### TASK TO COMPLETE
Going through the entries below, copy out each line that contains "computer".
==== INFORMATION SUPPLIED ====
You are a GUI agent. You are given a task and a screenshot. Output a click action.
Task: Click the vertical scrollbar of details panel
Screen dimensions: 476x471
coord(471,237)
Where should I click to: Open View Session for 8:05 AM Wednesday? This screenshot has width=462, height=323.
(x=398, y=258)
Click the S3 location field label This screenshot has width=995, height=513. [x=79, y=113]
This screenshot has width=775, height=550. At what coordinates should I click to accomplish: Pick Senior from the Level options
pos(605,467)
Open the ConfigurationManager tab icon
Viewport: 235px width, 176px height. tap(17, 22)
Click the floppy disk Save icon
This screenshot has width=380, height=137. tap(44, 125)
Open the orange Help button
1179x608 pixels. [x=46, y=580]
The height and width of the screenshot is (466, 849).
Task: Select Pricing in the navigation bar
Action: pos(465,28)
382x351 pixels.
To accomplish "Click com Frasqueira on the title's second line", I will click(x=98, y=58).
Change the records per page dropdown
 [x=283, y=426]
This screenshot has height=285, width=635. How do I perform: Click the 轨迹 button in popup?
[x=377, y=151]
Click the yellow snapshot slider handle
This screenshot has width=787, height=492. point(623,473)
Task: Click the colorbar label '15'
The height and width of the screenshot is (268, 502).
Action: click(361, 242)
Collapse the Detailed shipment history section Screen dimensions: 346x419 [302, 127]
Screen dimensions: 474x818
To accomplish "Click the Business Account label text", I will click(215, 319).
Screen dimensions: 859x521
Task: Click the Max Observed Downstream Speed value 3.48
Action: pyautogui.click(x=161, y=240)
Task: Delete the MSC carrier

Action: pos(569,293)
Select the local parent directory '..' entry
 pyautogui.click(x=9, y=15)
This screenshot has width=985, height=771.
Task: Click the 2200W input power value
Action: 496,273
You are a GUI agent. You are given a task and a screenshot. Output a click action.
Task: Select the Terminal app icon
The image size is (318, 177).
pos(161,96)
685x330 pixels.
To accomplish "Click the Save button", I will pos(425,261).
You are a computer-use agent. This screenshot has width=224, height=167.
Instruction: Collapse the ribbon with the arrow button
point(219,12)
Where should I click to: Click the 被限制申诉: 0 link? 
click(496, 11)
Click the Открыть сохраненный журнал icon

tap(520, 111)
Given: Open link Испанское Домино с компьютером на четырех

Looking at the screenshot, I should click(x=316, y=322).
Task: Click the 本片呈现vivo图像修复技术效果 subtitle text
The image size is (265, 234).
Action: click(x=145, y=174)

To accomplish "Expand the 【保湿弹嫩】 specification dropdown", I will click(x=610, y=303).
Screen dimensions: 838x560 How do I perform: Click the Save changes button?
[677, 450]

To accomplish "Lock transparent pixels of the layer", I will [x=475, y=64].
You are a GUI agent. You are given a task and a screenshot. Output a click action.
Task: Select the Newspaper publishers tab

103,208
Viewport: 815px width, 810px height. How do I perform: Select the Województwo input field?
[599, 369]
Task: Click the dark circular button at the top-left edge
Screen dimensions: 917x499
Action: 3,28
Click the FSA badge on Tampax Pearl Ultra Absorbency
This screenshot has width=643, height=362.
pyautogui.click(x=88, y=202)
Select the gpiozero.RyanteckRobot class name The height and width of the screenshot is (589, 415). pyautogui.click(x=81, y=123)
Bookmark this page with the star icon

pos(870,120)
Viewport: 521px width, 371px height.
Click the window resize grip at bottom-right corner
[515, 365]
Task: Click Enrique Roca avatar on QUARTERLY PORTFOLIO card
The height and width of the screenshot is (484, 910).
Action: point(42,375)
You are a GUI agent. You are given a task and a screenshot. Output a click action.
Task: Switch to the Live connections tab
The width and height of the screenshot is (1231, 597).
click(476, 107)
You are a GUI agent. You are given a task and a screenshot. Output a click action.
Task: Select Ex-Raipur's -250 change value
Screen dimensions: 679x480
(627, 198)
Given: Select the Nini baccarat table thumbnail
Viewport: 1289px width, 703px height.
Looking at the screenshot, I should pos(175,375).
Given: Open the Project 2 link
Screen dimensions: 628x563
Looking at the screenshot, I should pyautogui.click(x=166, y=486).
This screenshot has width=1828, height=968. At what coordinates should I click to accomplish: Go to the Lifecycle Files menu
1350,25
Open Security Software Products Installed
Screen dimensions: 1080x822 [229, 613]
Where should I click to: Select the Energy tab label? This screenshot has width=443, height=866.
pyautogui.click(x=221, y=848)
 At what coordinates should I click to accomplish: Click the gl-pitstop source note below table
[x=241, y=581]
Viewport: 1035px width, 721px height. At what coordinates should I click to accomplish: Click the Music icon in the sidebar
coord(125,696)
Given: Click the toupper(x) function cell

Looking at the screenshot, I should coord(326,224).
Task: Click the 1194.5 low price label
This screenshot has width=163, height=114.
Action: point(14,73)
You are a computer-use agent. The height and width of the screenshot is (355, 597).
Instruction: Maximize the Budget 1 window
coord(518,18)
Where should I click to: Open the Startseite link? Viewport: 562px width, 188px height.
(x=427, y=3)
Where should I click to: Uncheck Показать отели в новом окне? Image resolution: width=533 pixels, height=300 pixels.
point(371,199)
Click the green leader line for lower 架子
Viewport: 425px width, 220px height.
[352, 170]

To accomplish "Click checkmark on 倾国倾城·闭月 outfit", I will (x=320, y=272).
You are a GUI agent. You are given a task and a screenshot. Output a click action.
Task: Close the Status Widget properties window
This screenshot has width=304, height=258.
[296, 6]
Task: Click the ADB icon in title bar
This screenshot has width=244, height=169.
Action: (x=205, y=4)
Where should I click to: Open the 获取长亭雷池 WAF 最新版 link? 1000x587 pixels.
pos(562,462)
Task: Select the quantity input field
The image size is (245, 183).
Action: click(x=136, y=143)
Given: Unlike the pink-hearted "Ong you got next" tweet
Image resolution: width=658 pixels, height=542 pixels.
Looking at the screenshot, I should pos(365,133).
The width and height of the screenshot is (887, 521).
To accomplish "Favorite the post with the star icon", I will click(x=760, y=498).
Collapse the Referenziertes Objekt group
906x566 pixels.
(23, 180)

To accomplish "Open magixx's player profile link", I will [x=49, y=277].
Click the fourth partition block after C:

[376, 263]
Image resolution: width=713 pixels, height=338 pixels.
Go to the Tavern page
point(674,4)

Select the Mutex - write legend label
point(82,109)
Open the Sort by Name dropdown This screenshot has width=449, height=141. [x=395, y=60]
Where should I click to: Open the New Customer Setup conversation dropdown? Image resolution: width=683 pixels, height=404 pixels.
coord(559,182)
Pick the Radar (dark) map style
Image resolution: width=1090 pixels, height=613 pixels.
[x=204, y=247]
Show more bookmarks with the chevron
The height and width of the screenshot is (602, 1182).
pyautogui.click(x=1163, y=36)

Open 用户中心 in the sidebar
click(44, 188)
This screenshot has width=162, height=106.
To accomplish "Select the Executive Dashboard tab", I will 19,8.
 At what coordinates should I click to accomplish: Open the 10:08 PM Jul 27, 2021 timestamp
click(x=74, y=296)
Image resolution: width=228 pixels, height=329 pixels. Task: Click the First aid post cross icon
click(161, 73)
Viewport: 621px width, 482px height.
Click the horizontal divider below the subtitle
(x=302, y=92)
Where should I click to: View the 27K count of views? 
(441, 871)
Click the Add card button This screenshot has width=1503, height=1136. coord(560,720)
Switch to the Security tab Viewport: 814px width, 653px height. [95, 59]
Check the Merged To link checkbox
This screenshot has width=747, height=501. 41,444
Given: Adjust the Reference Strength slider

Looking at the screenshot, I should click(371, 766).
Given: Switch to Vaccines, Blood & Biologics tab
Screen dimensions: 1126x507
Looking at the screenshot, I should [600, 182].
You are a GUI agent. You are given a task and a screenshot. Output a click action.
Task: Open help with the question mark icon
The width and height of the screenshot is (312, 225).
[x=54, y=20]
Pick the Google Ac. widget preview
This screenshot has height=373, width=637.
====
### YOUR SOLUTION
You are a computer-use agent. This screenshot has width=224, height=167.
You are a computer-use agent. The height and width of the screenshot is (355, 597).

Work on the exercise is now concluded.